Meta Lost Billions According to New Report

Meta, the parent company of Facebook and Instagram, reported significant losses for the third quarter of 2022. On October 26, Meta announced that its metaverse division, Reality Labs, lost over $3.67 billion. In Q2 of this year, the company lost $2.8 billion.

Dave Wehner, the tech giant’s outgoing chief financial officer, commented that Reality Labs was expecting more losses in 2023 and beyond. The most recent financial reports demonstrate that Mark Zuckerberg’s huge fiscal gamble on the metaverse has not paid off.

The CEO admitted that his company was facing “near-term challenges on revenue.”

The third quarter saw a major slowdown in ad spending. Meta also fell short of Wall Street expectations with its sizeable investments into the metaverse. While Facebook daily users climbed from 1.968 billion per day to 1.984, this had little effect on profits.

Meta’s social media apps are facing formidable competition from TikTok, and it is starting to show on paper. Yet the company’s Reels feature is attracting 140 billion views a day on Instagram and Facebook. This is a 50% increase over views just six months ago.

The Q3 losses were 52% less than Wall Street projections. Meta has projected a fourth-quarter loss of 3.5%-11% lower than its 2021 revenues for the same timeframe.

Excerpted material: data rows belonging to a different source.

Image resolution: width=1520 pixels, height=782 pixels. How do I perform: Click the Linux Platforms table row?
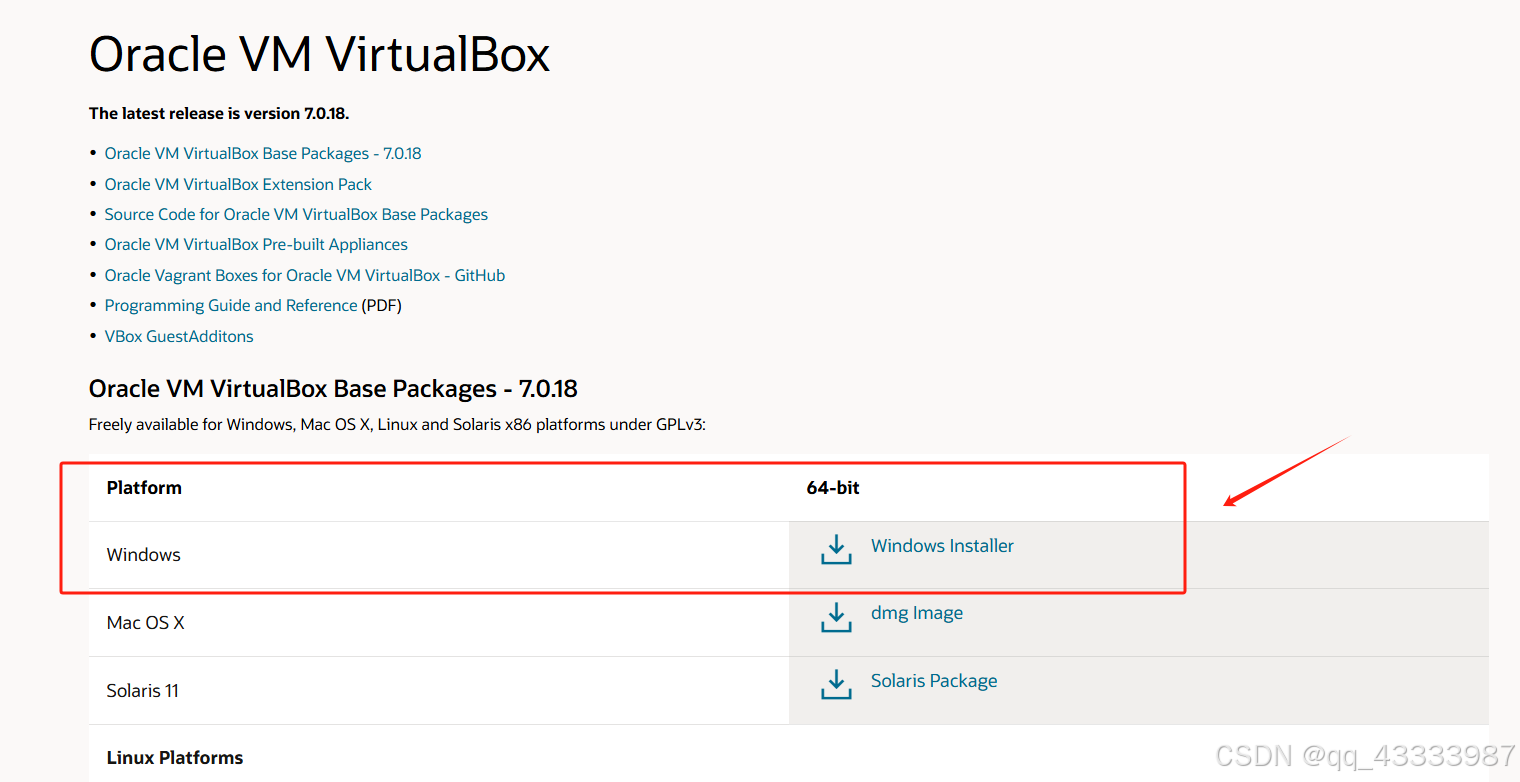[175, 757]
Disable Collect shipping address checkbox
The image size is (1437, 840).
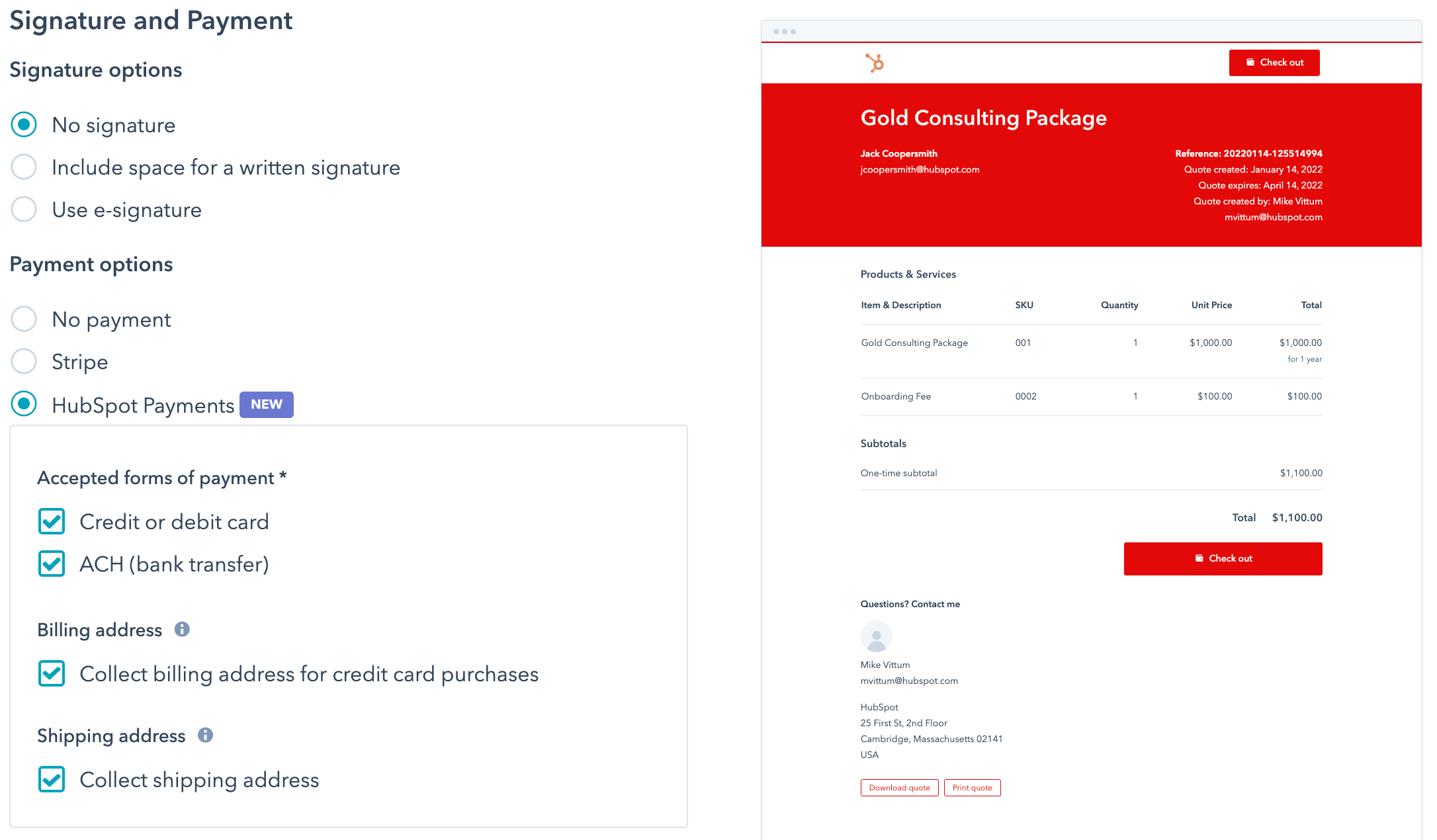51,780
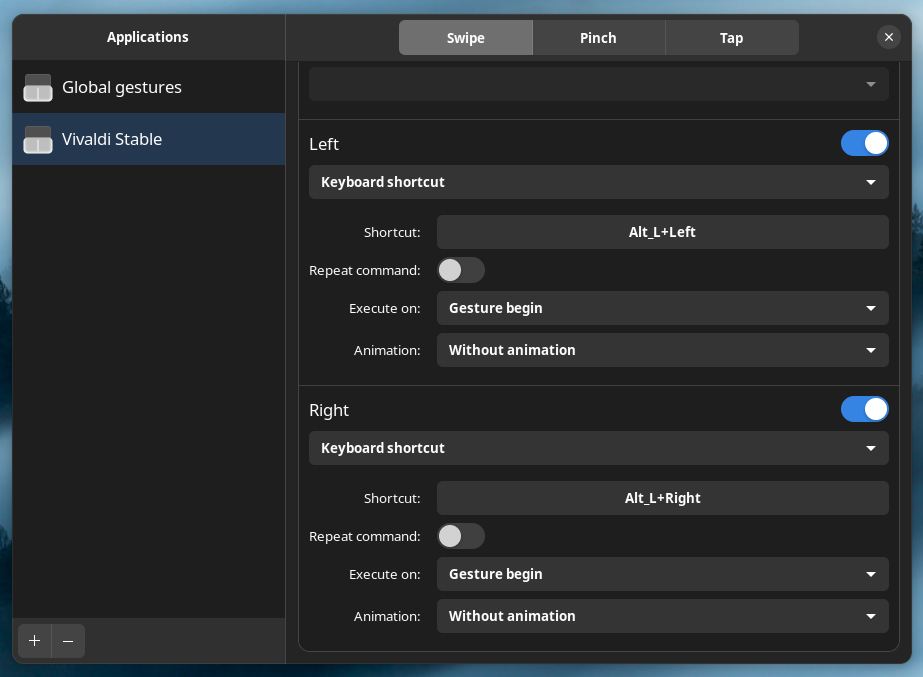Turn on Repeat command for Right gesture
This screenshot has height=677, width=923.
click(461, 536)
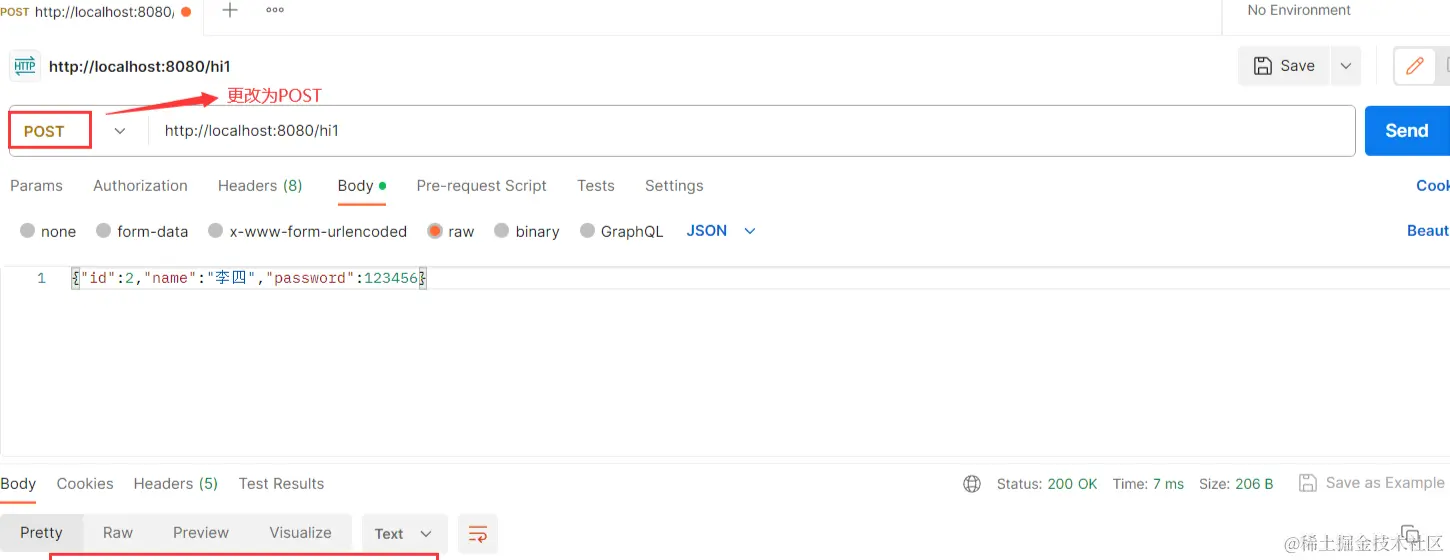Open the three-dots tab overflow menu
Screen dimensions: 1450x560
coord(275,11)
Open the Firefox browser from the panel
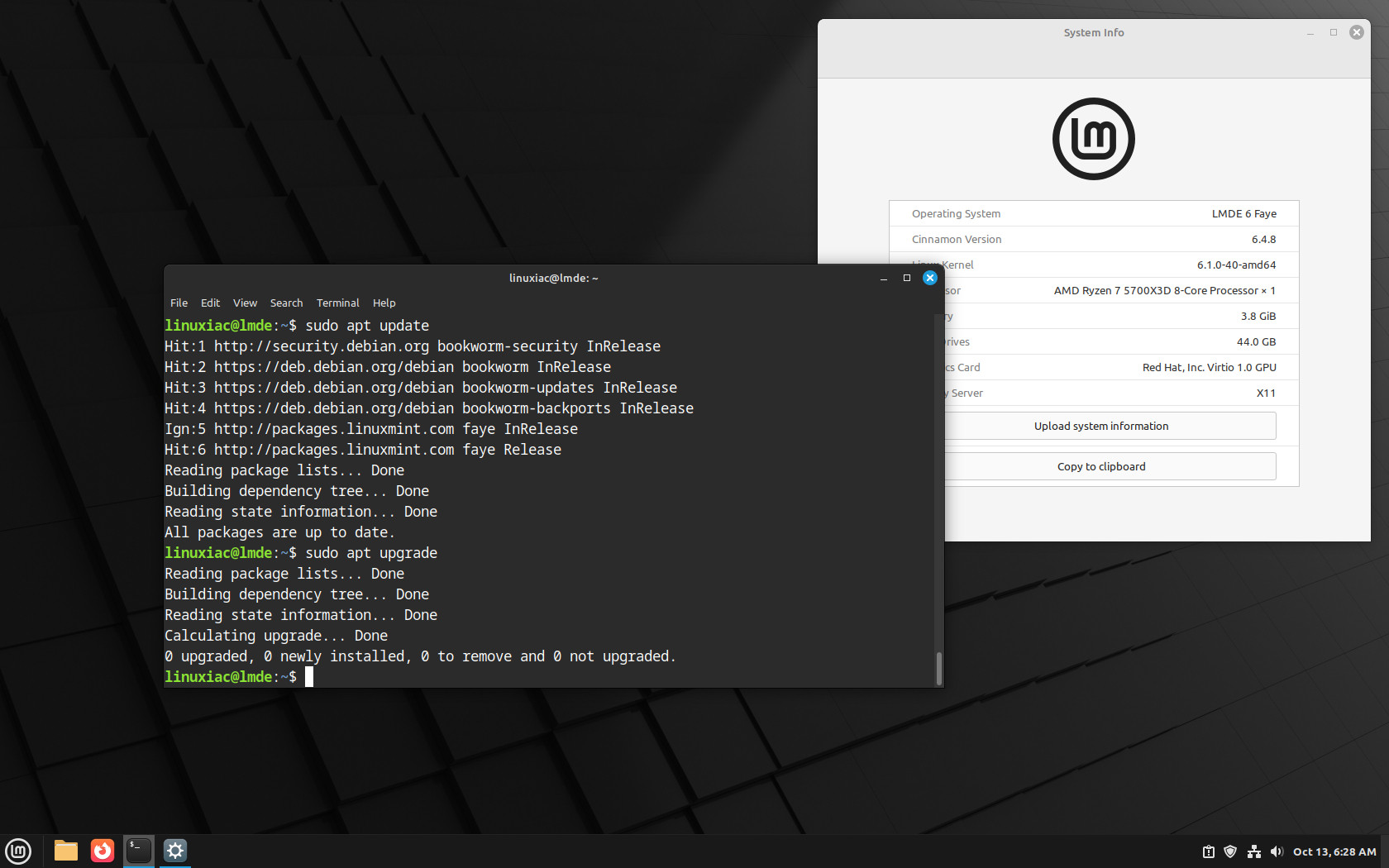Screen dimensions: 1389x868 (x=103, y=851)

Though Meta did bring in $28 billion for Q3, Zuckerberg called this number “behind where I think we should be.” This was accompanied by suggestions that jobs will be trimmed, and teams will be kept at a small number to prepare for slower times.

Zuckerberg estimates Meta will be the same size or even smaller by the end of 2023 as it is today. Yet one project is still on track to launch next year: the next-gen Quest headset called the Meta Quest 3. The ambitious Meta chief calls this development “a massive undertaking” and deems the work as having “historic importance.”

Brad Gerstner, a Meta investor with Atlimeter Capital, had a more pragmatic assessment of Meta’s current financial state. On Monday, October 24, he wrote an open letter to Zuckerberg and the board stating, “Meta has drifted into the land of excess-too many people, too many ideas, too little urgency.”

As this is not an unreasonable observation, the more important question is how does Mark Zuckerberg plan on moving Meta forward and stop bleeding money?